| Work to complete |
What is needed is the whole of the data, set down exactly.

#### Listed entries ####

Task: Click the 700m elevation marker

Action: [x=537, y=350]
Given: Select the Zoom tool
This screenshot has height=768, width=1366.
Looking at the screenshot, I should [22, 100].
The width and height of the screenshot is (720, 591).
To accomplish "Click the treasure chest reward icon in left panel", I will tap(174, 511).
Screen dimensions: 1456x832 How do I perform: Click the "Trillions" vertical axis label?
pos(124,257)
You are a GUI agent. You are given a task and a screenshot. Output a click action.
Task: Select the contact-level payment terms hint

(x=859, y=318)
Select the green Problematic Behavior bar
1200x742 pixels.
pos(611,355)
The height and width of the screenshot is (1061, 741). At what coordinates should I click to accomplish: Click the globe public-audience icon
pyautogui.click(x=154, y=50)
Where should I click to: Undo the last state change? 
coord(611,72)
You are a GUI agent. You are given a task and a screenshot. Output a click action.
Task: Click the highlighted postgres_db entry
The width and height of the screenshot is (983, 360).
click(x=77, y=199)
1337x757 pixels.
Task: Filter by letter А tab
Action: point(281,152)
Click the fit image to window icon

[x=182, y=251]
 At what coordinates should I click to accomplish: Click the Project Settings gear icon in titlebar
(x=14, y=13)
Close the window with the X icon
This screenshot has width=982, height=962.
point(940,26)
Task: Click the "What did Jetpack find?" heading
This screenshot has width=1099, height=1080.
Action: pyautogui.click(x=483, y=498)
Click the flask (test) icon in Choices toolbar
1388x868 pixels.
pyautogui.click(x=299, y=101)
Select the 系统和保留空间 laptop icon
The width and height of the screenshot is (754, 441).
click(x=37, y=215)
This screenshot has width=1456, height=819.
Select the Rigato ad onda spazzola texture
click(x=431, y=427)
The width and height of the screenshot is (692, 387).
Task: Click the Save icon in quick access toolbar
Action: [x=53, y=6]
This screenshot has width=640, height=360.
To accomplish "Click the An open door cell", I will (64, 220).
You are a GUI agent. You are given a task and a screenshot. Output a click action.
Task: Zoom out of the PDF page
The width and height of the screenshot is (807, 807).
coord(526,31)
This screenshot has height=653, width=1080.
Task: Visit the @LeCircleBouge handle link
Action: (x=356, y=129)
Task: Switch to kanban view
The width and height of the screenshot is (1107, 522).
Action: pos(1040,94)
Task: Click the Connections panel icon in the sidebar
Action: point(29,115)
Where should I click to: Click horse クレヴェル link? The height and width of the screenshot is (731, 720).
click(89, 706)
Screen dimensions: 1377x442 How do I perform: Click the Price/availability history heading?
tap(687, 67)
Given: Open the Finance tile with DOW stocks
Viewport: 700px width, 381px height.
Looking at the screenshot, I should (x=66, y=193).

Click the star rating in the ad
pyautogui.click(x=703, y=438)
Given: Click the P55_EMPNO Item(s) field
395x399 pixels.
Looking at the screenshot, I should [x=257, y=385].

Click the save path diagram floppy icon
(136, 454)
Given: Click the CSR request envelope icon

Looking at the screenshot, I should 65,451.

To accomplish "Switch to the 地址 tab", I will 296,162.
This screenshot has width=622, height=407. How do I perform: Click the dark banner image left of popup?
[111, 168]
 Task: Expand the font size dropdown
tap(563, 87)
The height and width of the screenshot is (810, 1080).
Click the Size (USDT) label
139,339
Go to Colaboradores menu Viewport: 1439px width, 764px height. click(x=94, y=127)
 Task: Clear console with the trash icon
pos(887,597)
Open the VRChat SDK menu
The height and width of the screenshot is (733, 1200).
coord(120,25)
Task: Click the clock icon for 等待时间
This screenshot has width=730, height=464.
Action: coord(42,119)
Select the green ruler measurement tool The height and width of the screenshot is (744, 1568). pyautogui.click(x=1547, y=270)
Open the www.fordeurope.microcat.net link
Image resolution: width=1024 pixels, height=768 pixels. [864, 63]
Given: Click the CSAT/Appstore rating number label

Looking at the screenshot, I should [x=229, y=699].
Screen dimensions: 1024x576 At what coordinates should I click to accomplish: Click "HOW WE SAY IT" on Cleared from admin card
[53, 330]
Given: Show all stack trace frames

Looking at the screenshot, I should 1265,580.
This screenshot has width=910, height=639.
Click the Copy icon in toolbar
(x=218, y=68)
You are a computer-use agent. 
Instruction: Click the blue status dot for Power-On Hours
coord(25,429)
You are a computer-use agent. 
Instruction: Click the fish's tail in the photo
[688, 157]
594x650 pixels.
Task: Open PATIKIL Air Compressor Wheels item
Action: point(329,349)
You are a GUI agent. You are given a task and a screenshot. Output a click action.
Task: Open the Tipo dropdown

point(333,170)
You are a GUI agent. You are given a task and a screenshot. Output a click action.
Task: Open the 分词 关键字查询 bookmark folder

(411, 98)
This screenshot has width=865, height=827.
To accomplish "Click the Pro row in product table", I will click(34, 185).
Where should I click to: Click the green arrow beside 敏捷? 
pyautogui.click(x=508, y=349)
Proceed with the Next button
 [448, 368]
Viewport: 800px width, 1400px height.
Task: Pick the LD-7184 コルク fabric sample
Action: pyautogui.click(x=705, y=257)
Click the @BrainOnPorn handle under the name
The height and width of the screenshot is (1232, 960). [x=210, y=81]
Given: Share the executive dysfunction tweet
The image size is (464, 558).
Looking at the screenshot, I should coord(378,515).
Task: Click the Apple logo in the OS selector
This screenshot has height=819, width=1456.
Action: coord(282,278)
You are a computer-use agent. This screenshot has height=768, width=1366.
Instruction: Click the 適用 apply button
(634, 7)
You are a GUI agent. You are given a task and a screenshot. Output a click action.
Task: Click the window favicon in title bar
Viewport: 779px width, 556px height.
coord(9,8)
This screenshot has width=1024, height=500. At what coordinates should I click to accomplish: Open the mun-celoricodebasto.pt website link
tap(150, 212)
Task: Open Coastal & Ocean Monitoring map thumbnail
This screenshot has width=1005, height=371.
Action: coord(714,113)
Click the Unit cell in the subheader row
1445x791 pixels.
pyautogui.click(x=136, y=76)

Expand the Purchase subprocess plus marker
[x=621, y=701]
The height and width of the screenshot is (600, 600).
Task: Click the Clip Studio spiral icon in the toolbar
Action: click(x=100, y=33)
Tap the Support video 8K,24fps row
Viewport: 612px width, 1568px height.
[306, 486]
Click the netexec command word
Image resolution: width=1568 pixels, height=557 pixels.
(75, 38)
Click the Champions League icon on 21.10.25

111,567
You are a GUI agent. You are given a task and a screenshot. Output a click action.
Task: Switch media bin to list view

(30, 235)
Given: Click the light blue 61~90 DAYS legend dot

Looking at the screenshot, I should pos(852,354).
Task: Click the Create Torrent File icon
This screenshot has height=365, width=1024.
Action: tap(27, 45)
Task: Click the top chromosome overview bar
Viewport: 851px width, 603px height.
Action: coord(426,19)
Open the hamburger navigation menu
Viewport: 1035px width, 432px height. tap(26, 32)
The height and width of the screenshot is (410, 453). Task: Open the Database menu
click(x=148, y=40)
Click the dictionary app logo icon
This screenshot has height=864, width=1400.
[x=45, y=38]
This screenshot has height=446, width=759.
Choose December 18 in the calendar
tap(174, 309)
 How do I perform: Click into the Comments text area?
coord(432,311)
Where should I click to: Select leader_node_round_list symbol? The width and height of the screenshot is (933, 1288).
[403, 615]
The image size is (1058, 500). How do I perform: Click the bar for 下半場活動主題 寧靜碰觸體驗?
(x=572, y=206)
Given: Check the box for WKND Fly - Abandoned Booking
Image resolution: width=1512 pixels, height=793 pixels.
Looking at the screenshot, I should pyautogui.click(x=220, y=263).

####

| Exercise response |
Task: Click the 700m elevation marker

Action: [x=537, y=350]
Given: Select the Zoom tool
This screenshot has height=768, width=1366.
Looking at the screenshot, I should [22, 100].
The width and height of the screenshot is (720, 591).
To accomplish "Click the treasure chest reward icon in left panel", I will tap(174, 511).
Screen dimensions: 1456x832 How do I perform: Click the "Trillions" vertical axis label?
pos(124,257)
You are a GUI agent. You are given a task and a screenshot. Output a click action.
Task: Select the contact-level payment terms hint

(x=859, y=318)
Select the green Problematic Behavior bar
1200x742 pixels.
pos(611,355)
The height and width of the screenshot is (1061, 741). At what coordinates should I click to accomplish: Click the globe public-audience icon
pyautogui.click(x=154, y=50)
Where should I click to: Undo the last state change? 
coord(611,72)
You are a GUI agent. You are given a task and a screenshot. Output a click action.
Task: Click the highlighted postgres_db entry
The width and height of the screenshot is (983, 360).
click(x=77, y=199)
1337x757 pixels.
Task: Filter by letter А tab
Action: point(281,152)
Click the fit image to window icon

[x=182, y=251]
 At what coordinates should I click to accomplish: Click the Project Settings gear icon in titlebar
(x=14, y=13)
Close the window with the X icon
This screenshot has width=982, height=962.
point(940,26)
Task: Click the "What did Jetpack find?" heading
This screenshot has width=1099, height=1080.
Action: pyautogui.click(x=483, y=498)
Click the flask (test) icon in Choices toolbar
1388x868 pixels.
pyautogui.click(x=299, y=101)
Select the 系统和保留空间 laptop icon
The width and height of the screenshot is (754, 441).
click(x=37, y=215)
This screenshot has width=1456, height=819.
Select the Rigato ad onda spazzola texture
click(x=431, y=427)
The width and height of the screenshot is (692, 387).
Task: Click the Save icon in quick access toolbar
Action: [x=53, y=6]
This screenshot has width=640, height=360.
To accomplish "Click the An open door cell", I will (64, 220).
You are a GUI agent. You are given a task and a screenshot. Output a click action.
Task: Zoom out of the PDF page
The width and height of the screenshot is (807, 807).
coord(526,31)
This screenshot has height=653, width=1080.
Task: Visit the @LeCircleBouge handle link
Action: (x=356, y=129)
Task: Switch to kanban view
The width and height of the screenshot is (1107, 522).
Action: pos(1040,94)
Task: Click the Connections panel icon in the sidebar
Action: point(29,115)
Where should I click to: Click horse クレヴェル link? The height and width of the screenshot is (731, 720).
click(89, 706)
Screen dimensions: 1377x442 How do I perform: Click the Price/availability history heading?
tap(687, 67)
Given: Open the Finance tile with DOW stocks
Viewport: 700px width, 381px height.
Looking at the screenshot, I should (x=66, y=193).

Click the star rating in the ad
pyautogui.click(x=703, y=438)
Given: Click the P55_EMPNO Item(s) field
395x399 pixels.
Looking at the screenshot, I should [x=257, y=385].

Click the save path diagram floppy icon
(136, 454)
Given: Click the CSR request envelope icon

Looking at the screenshot, I should 65,451.

To accomplish "Switch to the 地址 tab", I will 296,162.
This screenshot has width=622, height=407. How do I perform: Click the dark banner image left of popup?
[111, 168]
 Task: Expand the font size dropdown
tap(563, 87)
The height and width of the screenshot is (810, 1080).
Click the Size (USDT) label
139,339
Go to Colaboradores menu Viewport: 1439px width, 764px height. click(x=94, y=127)
 Task: Clear console with the trash icon
pos(887,597)
Open the VRChat SDK menu
The height and width of the screenshot is (733, 1200).
coord(120,25)
Task: Click the clock icon for 等待时间
This screenshot has width=730, height=464.
Action: coord(42,119)
Select the green ruler measurement tool The height and width of the screenshot is (744, 1568). pyautogui.click(x=1547, y=270)
Open the www.fordeurope.microcat.net link
Image resolution: width=1024 pixels, height=768 pixels. [864, 63]
Given: Click the CSAT/Appstore rating number label

Looking at the screenshot, I should [x=229, y=699].
Screen dimensions: 1024x576 At what coordinates should I click to accomplish: Click "HOW WE SAY IT" on Cleared from admin card
[53, 330]
Given: Show all stack trace frames

Looking at the screenshot, I should 1265,580.
This screenshot has width=910, height=639.
Click the Copy icon in toolbar
(x=218, y=68)
You are a computer-use agent. 
Instruction: Click the blue status dot for Power-On Hours
coord(25,429)
You are a computer-use agent. 
Instruction: Click the fish's tail in the photo
[688, 157]
594x650 pixels.
Task: Open PATIKIL Air Compressor Wheels item
Action: point(329,349)
You are a GUI agent. You are given a task and a screenshot. Output a click action.
Task: Open the Tipo dropdown

point(333,170)
You are a GUI agent. You are given a task and a screenshot. Output a click action.
Task: Open the 分词 关键字查询 bookmark folder

(411, 98)
This screenshot has width=865, height=827.
To accomplish "Click the Pro row in product table", I will click(34, 185).
Where should I click to: Click the green arrow beside 敏捷? 
pyautogui.click(x=508, y=349)
Proceed with the Next button
 [448, 368]
Viewport: 800px width, 1400px height.
Task: Pick the LD-7184 コルク fabric sample
Action: pyautogui.click(x=705, y=257)
Click the @BrainOnPorn handle under the name
The height and width of the screenshot is (1232, 960). [x=210, y=81]
Given: Share the executive dysfunction tweet
The image size is (464, 558).
Looking at the screenshot, I should coord(378,515).
Task: Click the Apple logo in the OS selector
This screenshot has height=819, width=1456.
Action: coord(282,278)
You are a computer-use agent. This screenshot has height=768, width=1366.
Instruction: Click the 適用 apply button
(634, 7)
You are a GUI agent. You are given a task and a screenshot. Output a click action.
Task: Click the window favicon in title bar
Viewport: 779px width, 556px height.
coord(9,8)
This screenshot has width=1024, height=500. At what coordinates should I click to accomplish: Open the mun-celoricodebasto.pt website link
tap(150, 212)
Task: Open Coastal & Ocean Monitoring map thumbnail
This screenshot has width=1005, height=371.
Action: coord(714,113)
Click the Unit cell in the subheader row
1445x791 pixels.
pyautogui.click(x=136, y=76)

Expand the Purchase subprocess plus marker
[x=621, y=701]
The height and width of the screenshot is (600, 600).
Task: Click the Clip Studio spiral icon in the toolbar
Action: click(x=100, y=33)
Tap the Support video 8K,24fps row
Viewport: 612px width, 1568px height.
[306, 486]
Click the netexec command word
Image resolution: width=1568 pixels, height=557 pixels.
(75, 38)
Click the Champions League icon on 21.10.25

111,567
You are a GUI agent. You are given a task and a screenshot. Output a click action.
Task: Switch media bin to list view

(30, 235)
Given: Click the light blue 61~90 DAYS legend dot

Looking at the screenshot, I should pos(852,354).
Task: Click the Create Torrent File icon
This screenshot has height=365, width=1024.
Action: tap(27, 45)
Task: Click the top chromosome overview bar
Viewport: 851px width, 603px height.
Action: coord(426,19)
Open the hamburger navigation menu
Viewport: 1035px width, 432px height. tap(26, 32)
The height and width of the screenshot is (410, 453). Task: Open the Database menu
click(x=148, y=40)
Click the dictionary app logo icon
This screenshot has height=864, width=1400.
[x=45, y=38]
This screenshot has height=446, width=759.
Choose December 18 in the calendar
tap(174, 309)
 How do I perform: Click into the Comments text area?
coord(432,311)
Where should I click to: Select leader_node_round_list symbol? The width and height of the screenshot is (933, 1288).
[403, 615]
The image size is (1058, 500). How do I perform: Click the bar for 下半場活動主題 寧靜碰觸體驗?
(x=572, y=206)
Given: Check the box for WKND Fly - Abandoned Booking
Image resolution: width=1512 pixels, height=793 pixels.
Looking at the screenshot, I should pyautogui.click(x=220, y=263).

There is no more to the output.